I was volunteering with CityCare at  Jamiyah Children’s Home just last Saturday. It was one of the 20 lesson reading program, CityCare has tied up with Reader’s Digest and Jamiyah Children’s Home for the lower and upper primary kids at the Home.

It was an enriching experience for me as I am able to bless and touch their lives, even in a small way. Over there, as any would expect, some of the children are much rowdier than the average kid you find outside. But how can we be so cruel as to blame or even judge them? Some of these kids have parents who can’t afford to pay for their daily expenses, some have one and/or both parents serving their prison term, some were sent here on a Court Order. Many of the kids have gone through hardships way beyond what we can imagine.

My heart goes out for these kids at Jamiyah Children’s Home. Many of them are quite intelligent really, but they have much lesser opportunities in life due to various reasons. I really see potential in some of them. How much they desire to succeed is dependent on them, but the environment they are in also plays a big part. The resources at the Home will never be enough and the environment would only be very encouraging up to a certain extent, that’s why it is up to kind souls out there to contribute monetarily or non-monetarily (visitations, etc). They do not need our sympathy, they however do need our empathy and our help.

I hope that readers after reading this blog entry would have a desire [even if it’s only a glimpse] to do volunteering or join a Non-Profit Organization (NPO) to volunteer their services. You may not even necessarily be helping children only, you can choose to serve the underprivileged or the disabled (elderly, prison inmates, terminally ill patients, disadvantaged families, youth-at-risks or the intellectually disabled). To quote the organization I am with (CityCare), “Building a City that Cares”, I truly believe that Building a City that Cares starts with Me (Self).

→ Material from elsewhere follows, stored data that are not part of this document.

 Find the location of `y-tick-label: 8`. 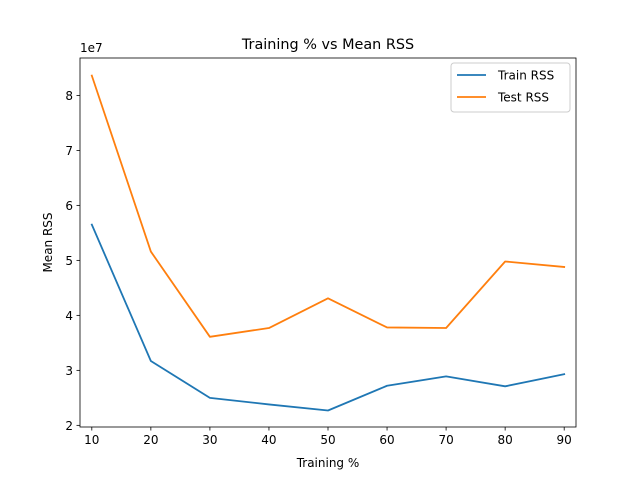

y-tick-label: 8 is located at coordinates (69, 96). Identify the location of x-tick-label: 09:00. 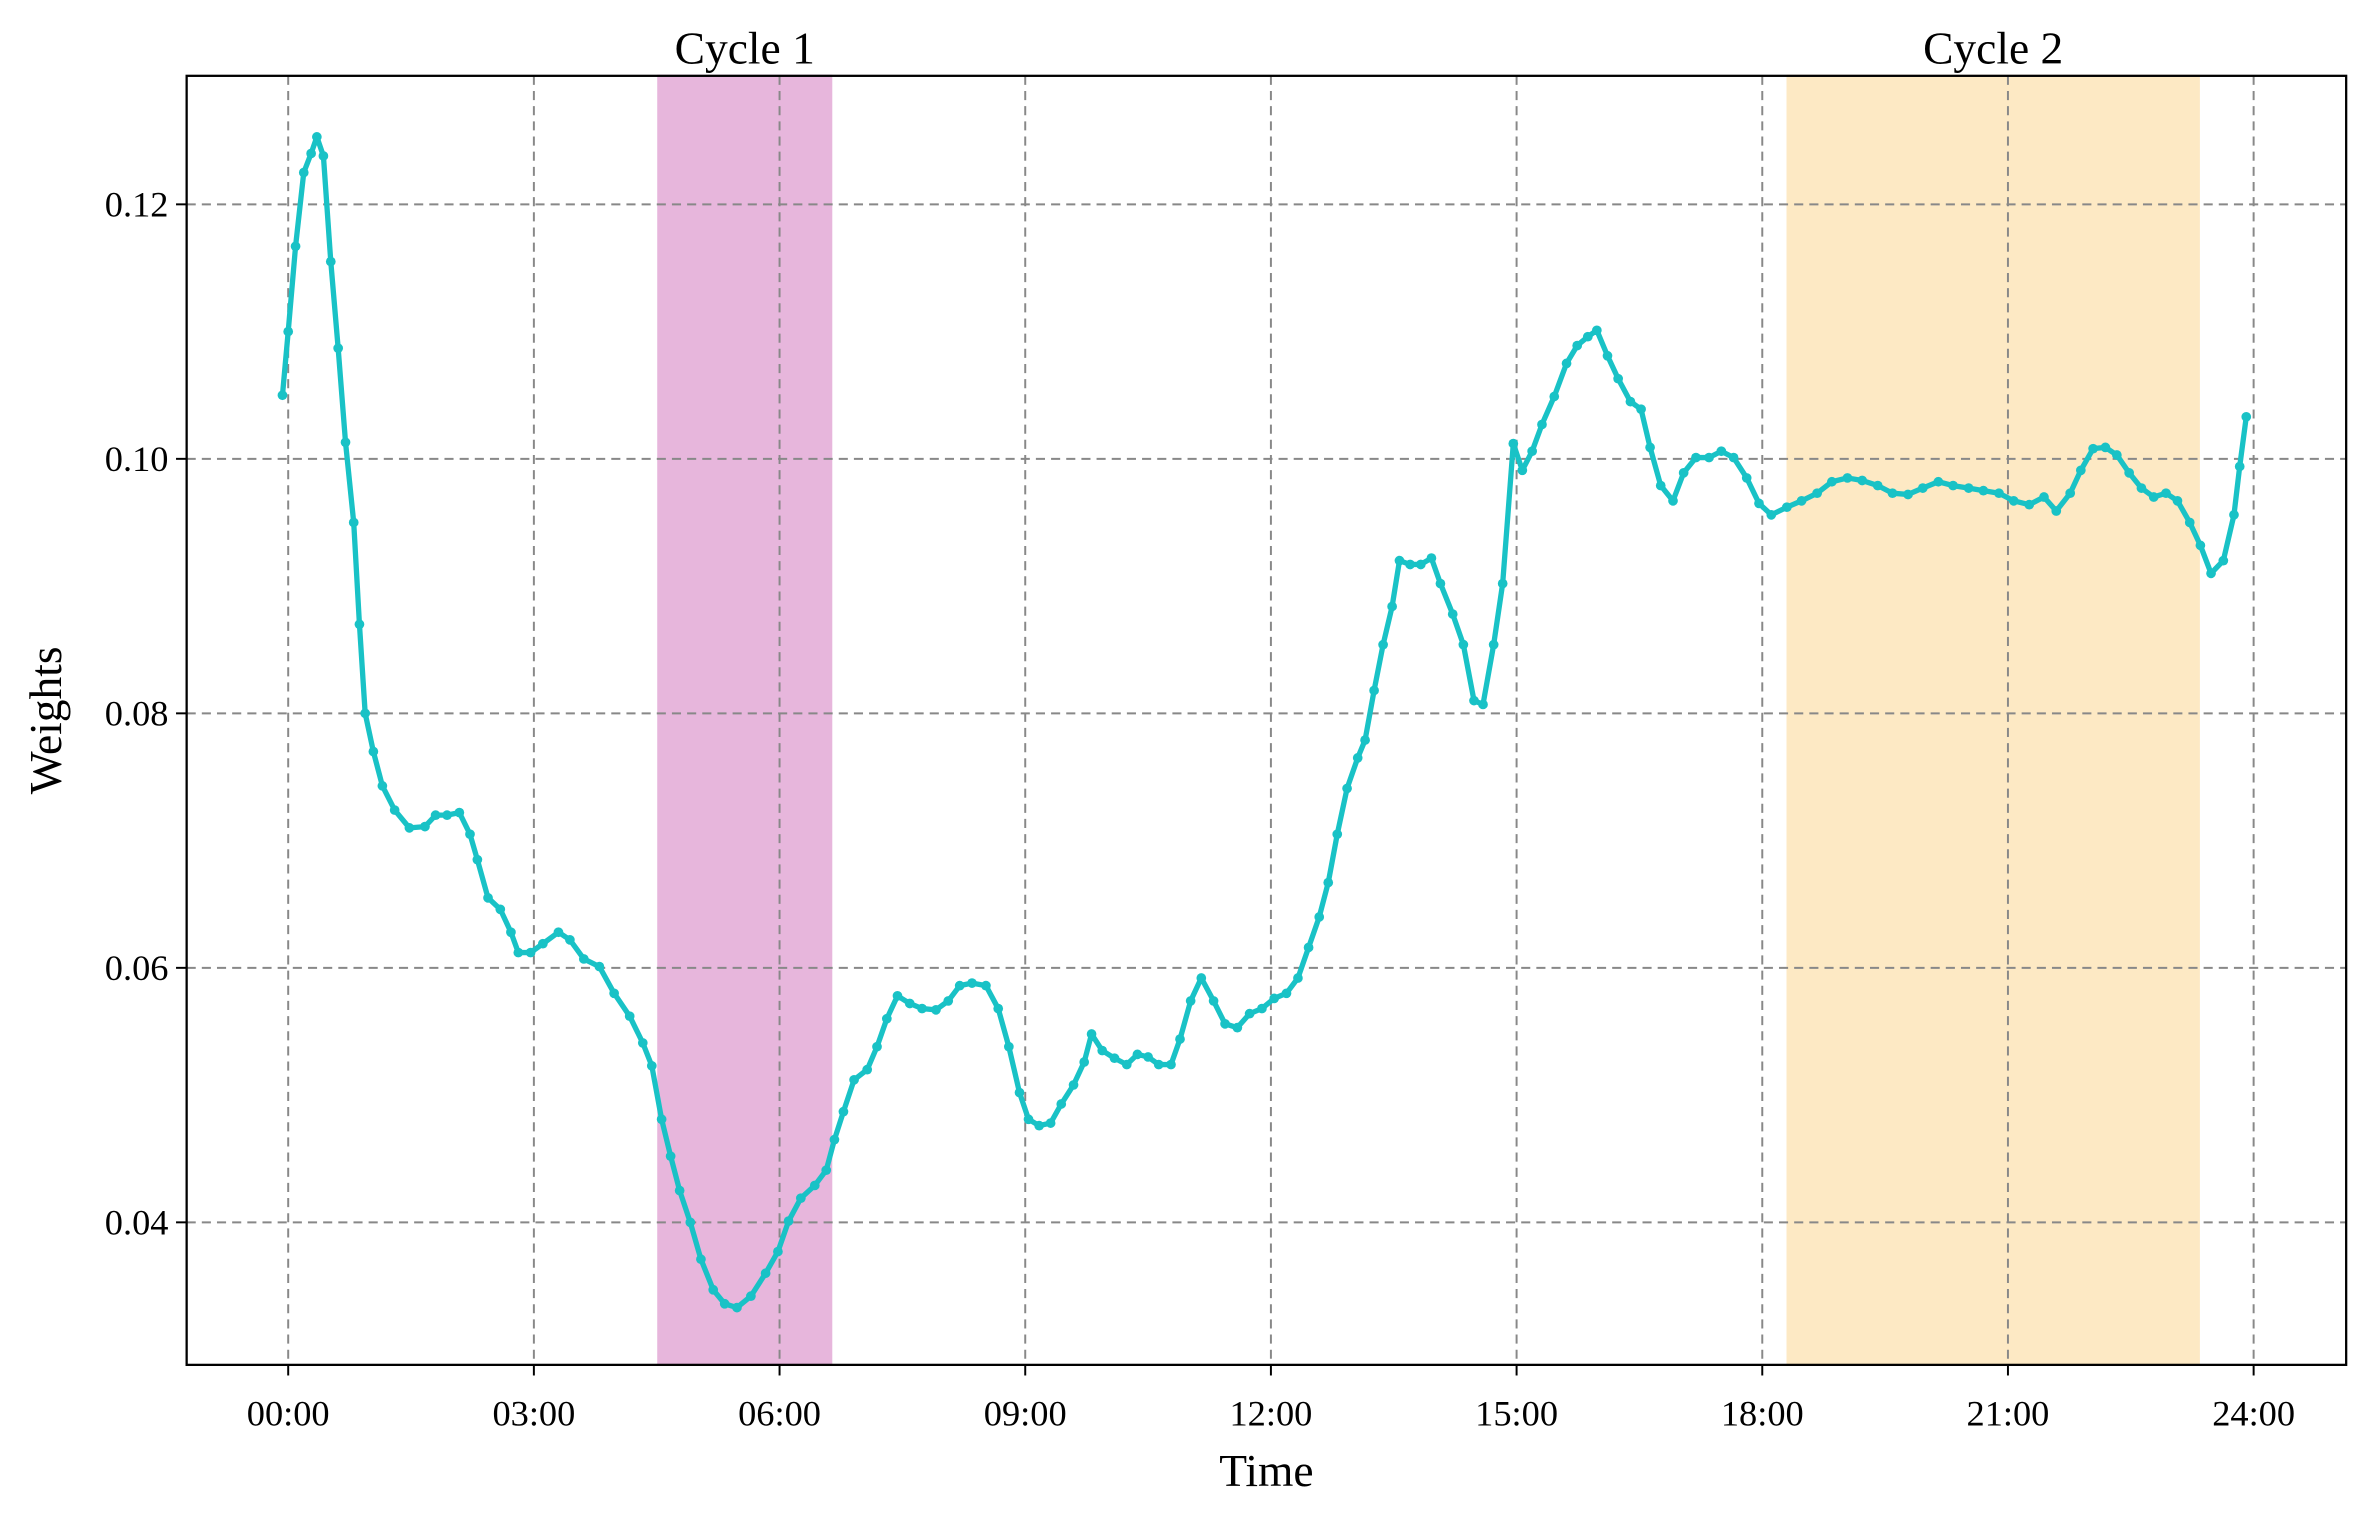
(1026, 1414).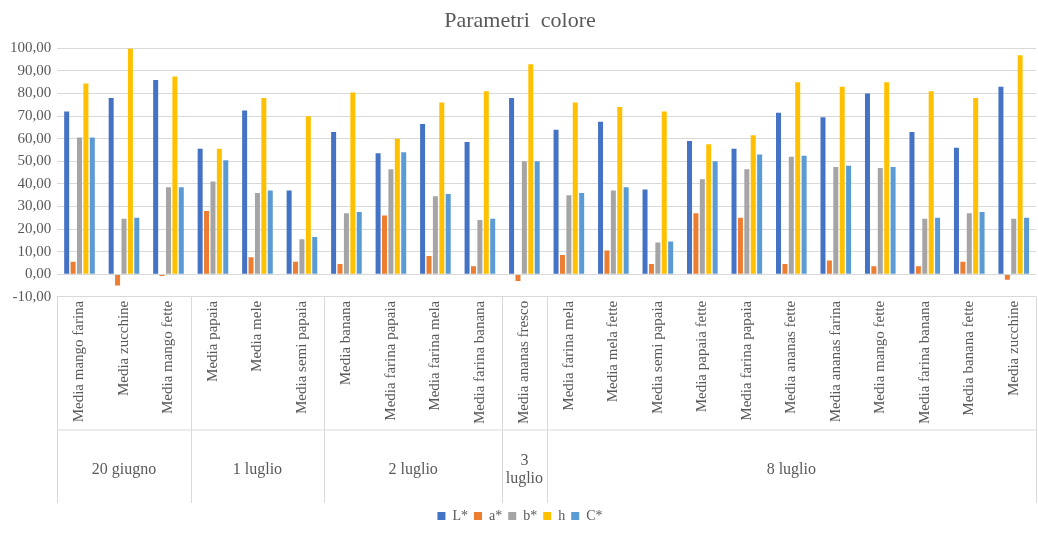  What do you see at coordinates (258, 468) in the screenshot?
I see `text: 1 luglio` at bounding box center [258, 468]. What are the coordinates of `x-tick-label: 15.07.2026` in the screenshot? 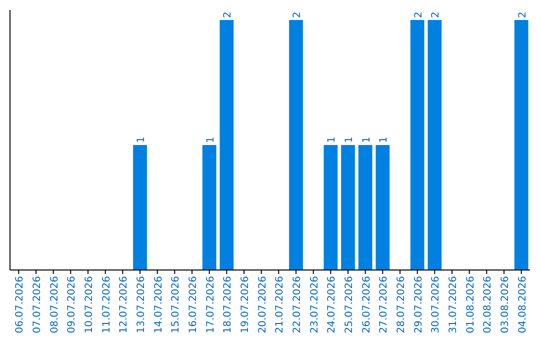 It's located at (176, 305).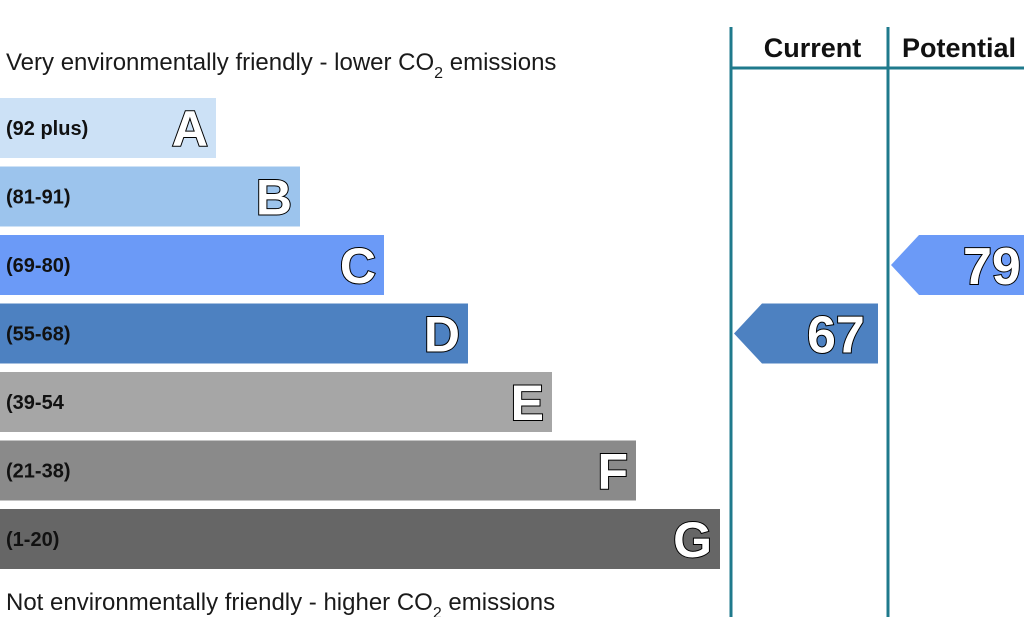 The image size is (1024, 617). I want to click on band-bar-g, so click(360, 539).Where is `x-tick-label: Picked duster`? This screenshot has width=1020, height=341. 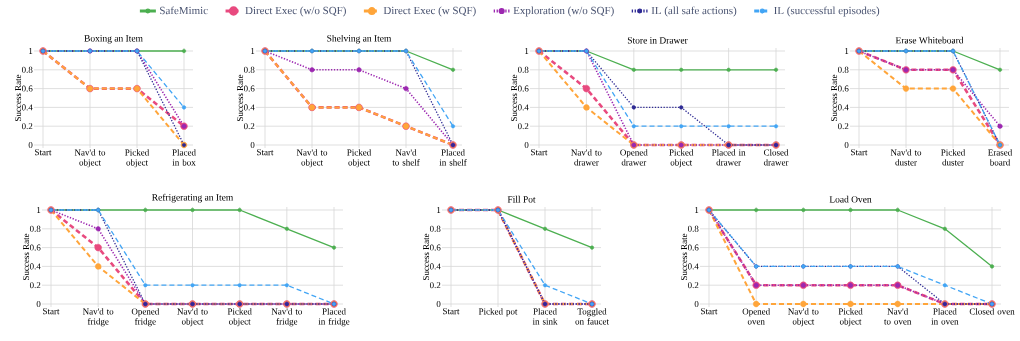 x-tick-label: Picked duster is located at coordinates (954, 158). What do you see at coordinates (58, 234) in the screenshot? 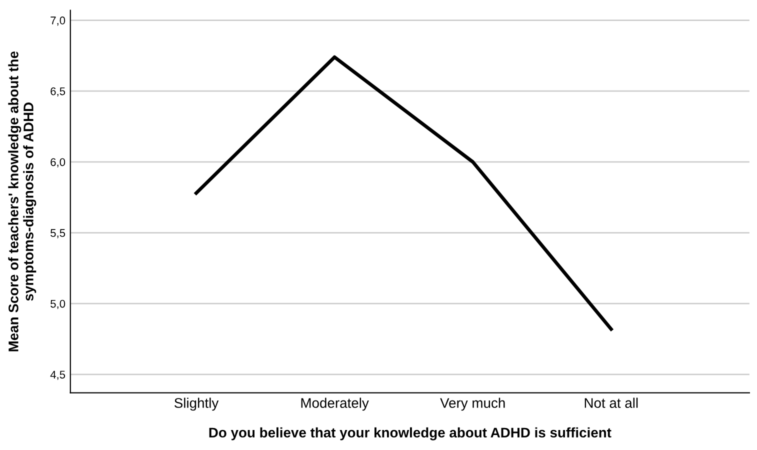
I see `y-tick-label: 5,5` at bounding box center [58, 234].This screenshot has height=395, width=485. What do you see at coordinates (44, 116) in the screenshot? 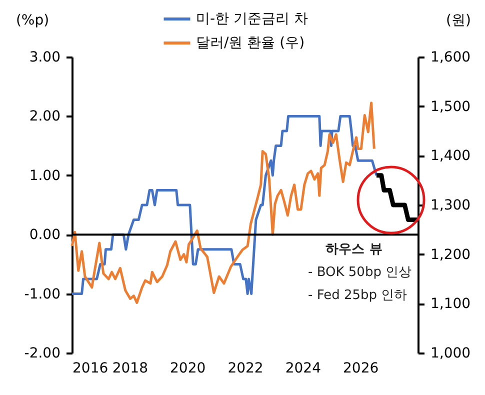
I see `y-tick-label: 2.00` at bounding box center [44, 116].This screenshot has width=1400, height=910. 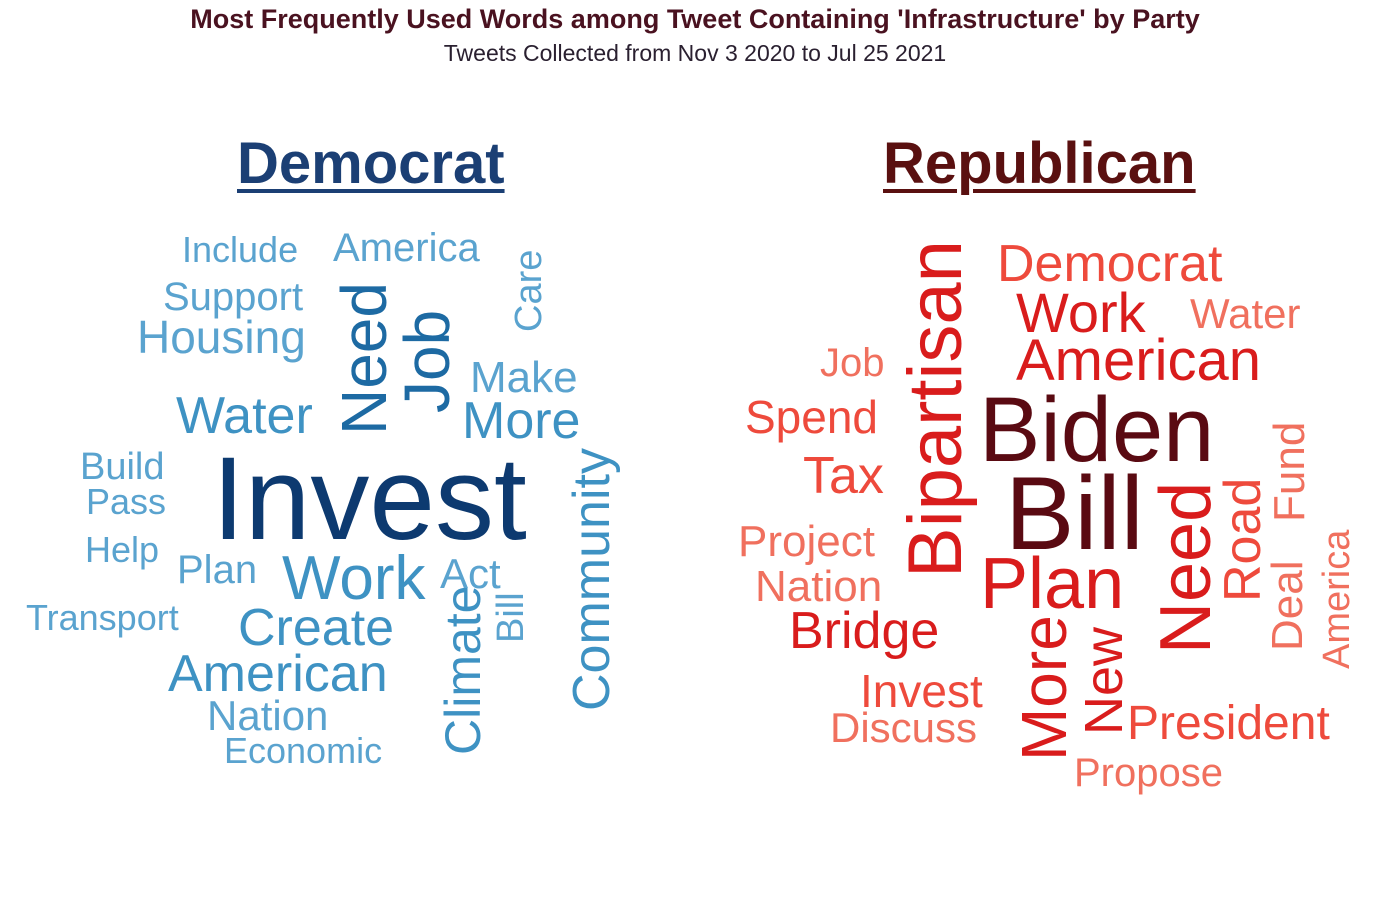 What do you see at coordinates (354, 578) in the screenshot?
I see `democrat-word-work: Work` at bounding box center [354, 578].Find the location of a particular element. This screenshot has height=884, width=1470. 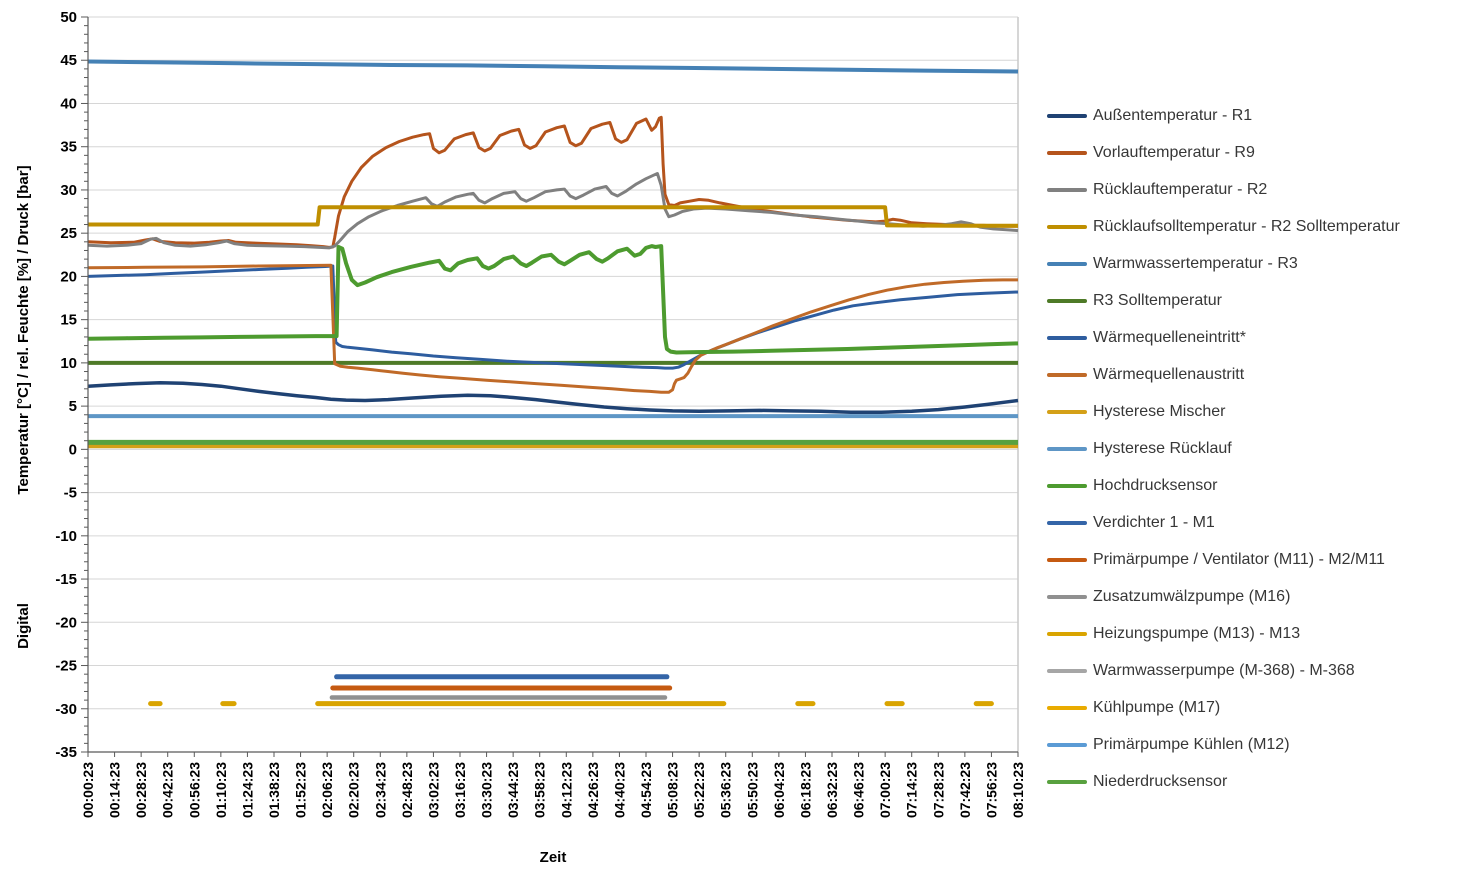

Volunteering may not even take up much of our time if we’re very busy. I haven’t been volunteering much the past few months but I have decided to make a commitment to come down to Jamiyah Children’s Home to spend one to one and a half hours every Saturday for the next 10 weeks to go down to the Home and volunteer my services with CityCare. Anyone can stretch out a helping hand regardless of status, student or working professional, race, language or religion. All we need is a willing heart to serve and bless others.

At the end of the day, perhaps in our own point of view we didn’t really accomplish much in that one or two hours, but in the eyes of the people we have helped, we have indeed made a big difference in their lives.